**WHAT TO WORK ON**
Copy nothing but the line with "You are a computer-use" and the lines that follow it to the end of the entries below, and keep the pictures out.

**DATA RECORDS**

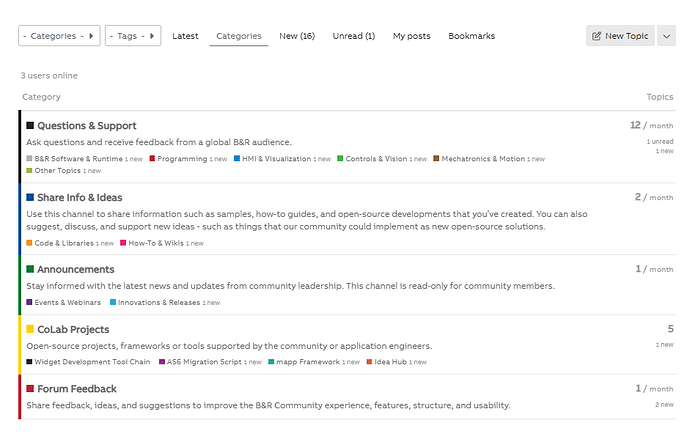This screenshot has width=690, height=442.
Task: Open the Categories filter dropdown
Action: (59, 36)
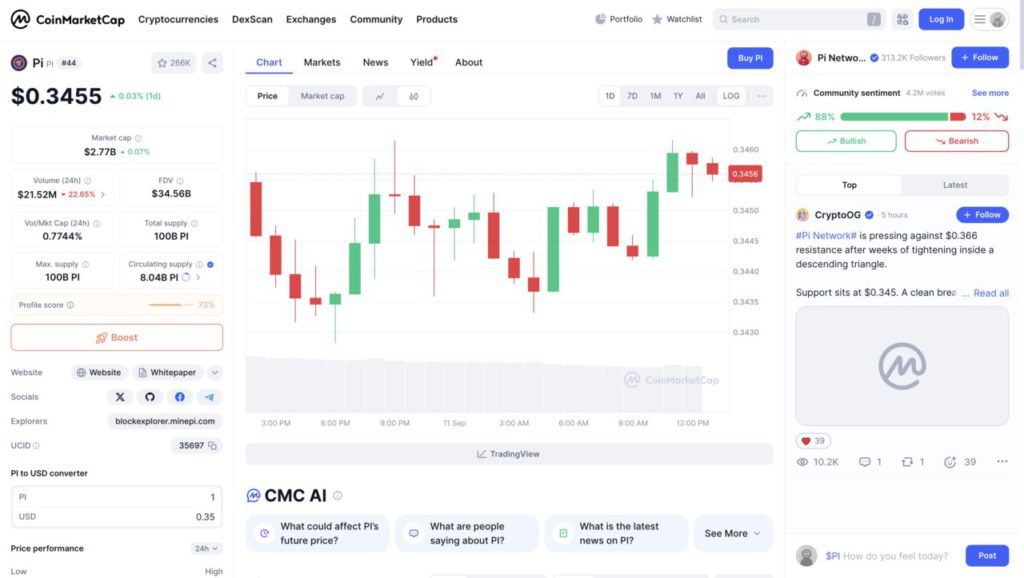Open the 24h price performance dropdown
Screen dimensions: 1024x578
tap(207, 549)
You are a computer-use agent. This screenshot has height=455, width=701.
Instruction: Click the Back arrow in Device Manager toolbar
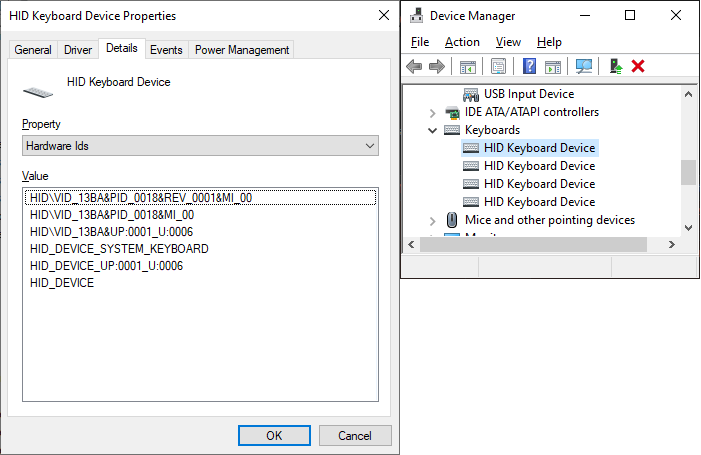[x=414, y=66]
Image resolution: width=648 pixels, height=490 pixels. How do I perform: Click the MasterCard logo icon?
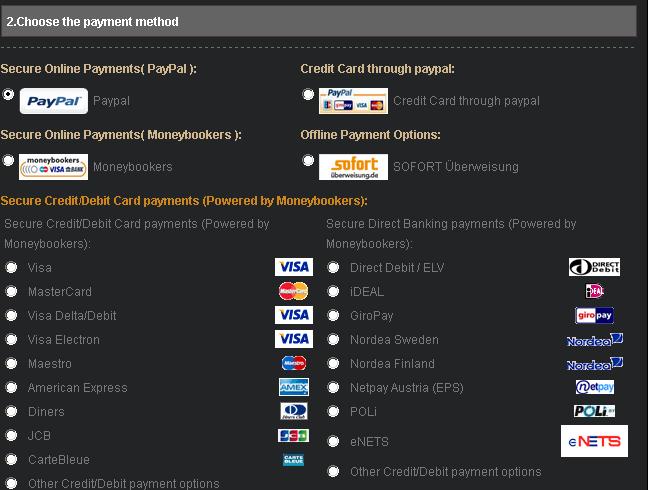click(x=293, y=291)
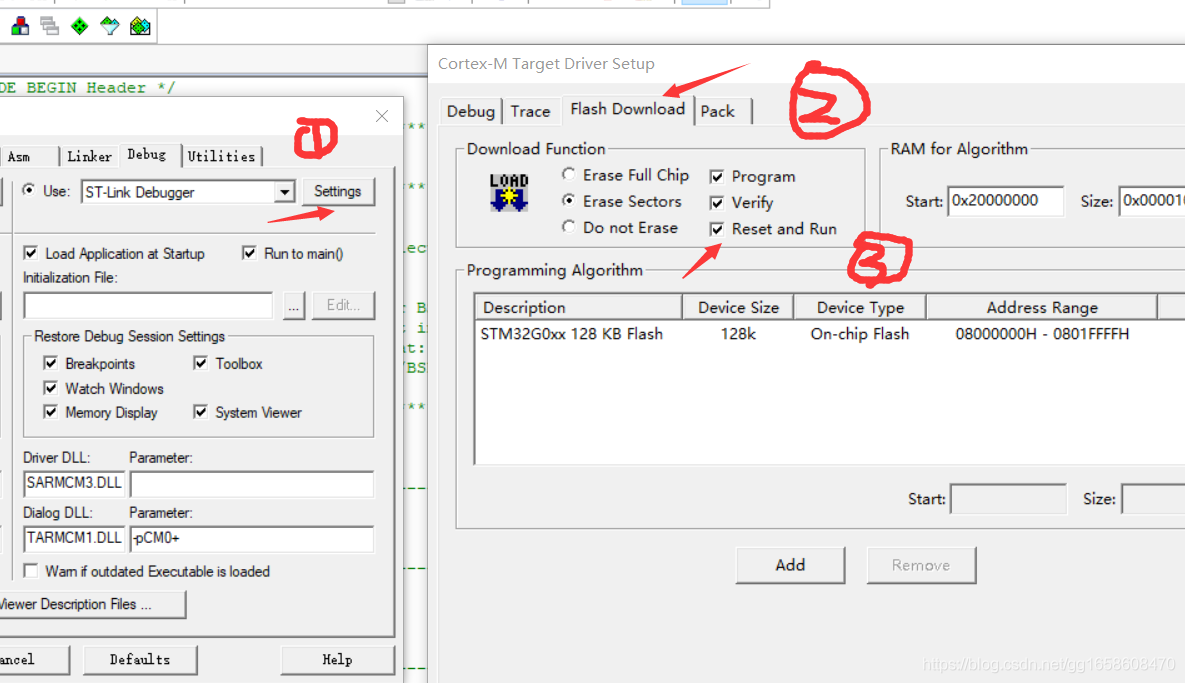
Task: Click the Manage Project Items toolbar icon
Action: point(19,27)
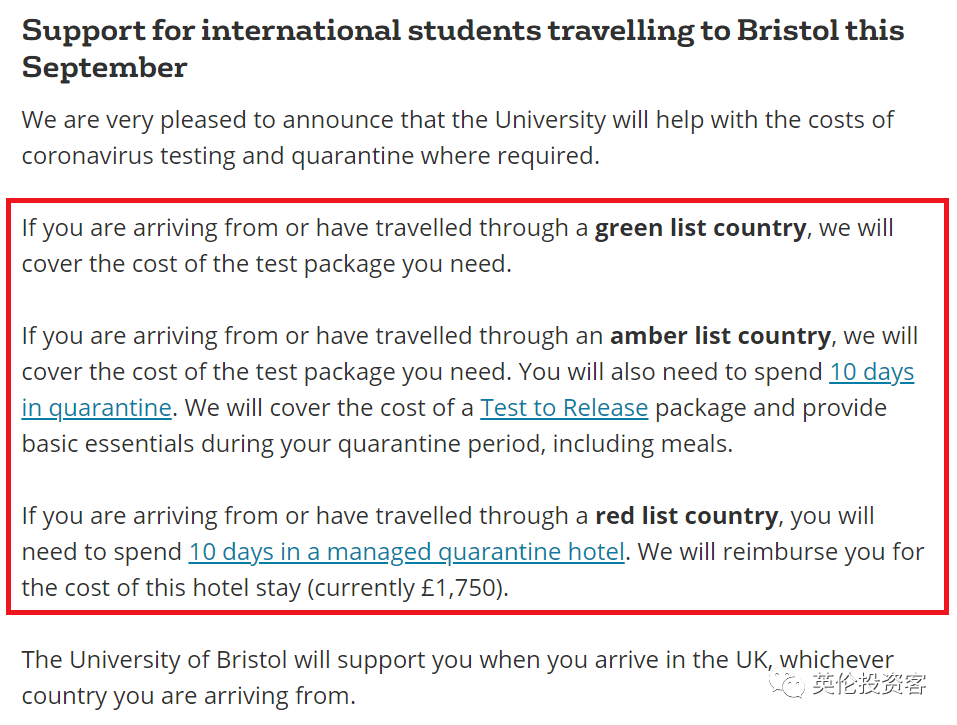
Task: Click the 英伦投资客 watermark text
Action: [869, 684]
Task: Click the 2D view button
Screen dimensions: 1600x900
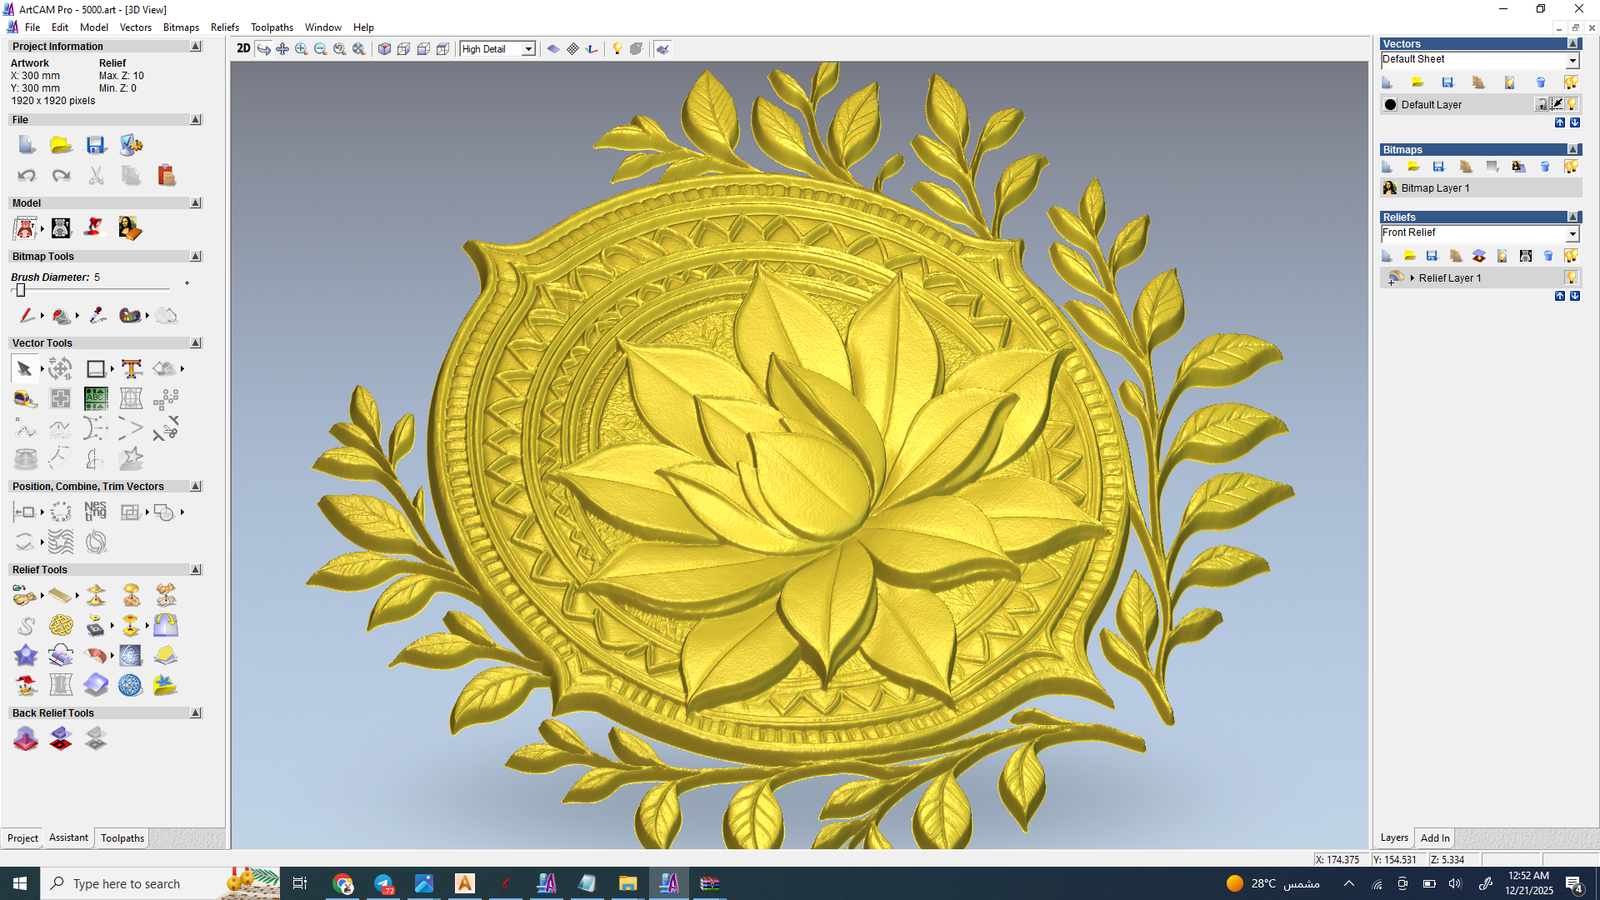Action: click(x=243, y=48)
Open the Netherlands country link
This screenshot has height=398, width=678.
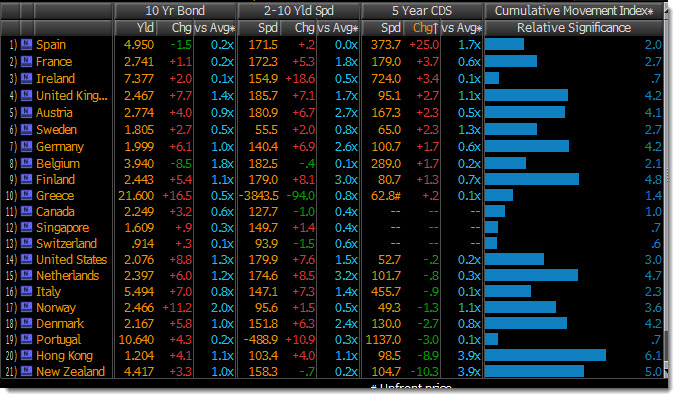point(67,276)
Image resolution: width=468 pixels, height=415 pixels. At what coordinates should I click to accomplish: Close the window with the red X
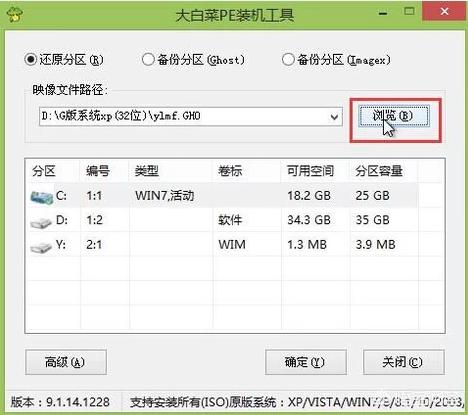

**RESULT OF THIS EXERCISE**
You are a computer-use agent. This screenshot has height=455, width=701.
Instruction: Click the Back arrow in Device Manager toolbar
[x=414, y=66]
Image resolution: width=648 pixels, height=490 pixels. How do I perform: Click the MasterCard logo icon?
click(x=293, y=291)
Task: Click the Manage Project Items toolbar icon
Action: point(19,27)
Task: Click the 英伦投资客 watermark text
Action: [869, 684]
Task: Click the 2D view button
Screen dimensions: 1600x900
Action: click(x=243, y=48)
Open the Netherlands country link
This screenshot has height=398, width=678.
point(67,276)
Image resolution: width=468 pixels, height=415 pixels. At what coordinates should I click to accomplish: Close the window with the red X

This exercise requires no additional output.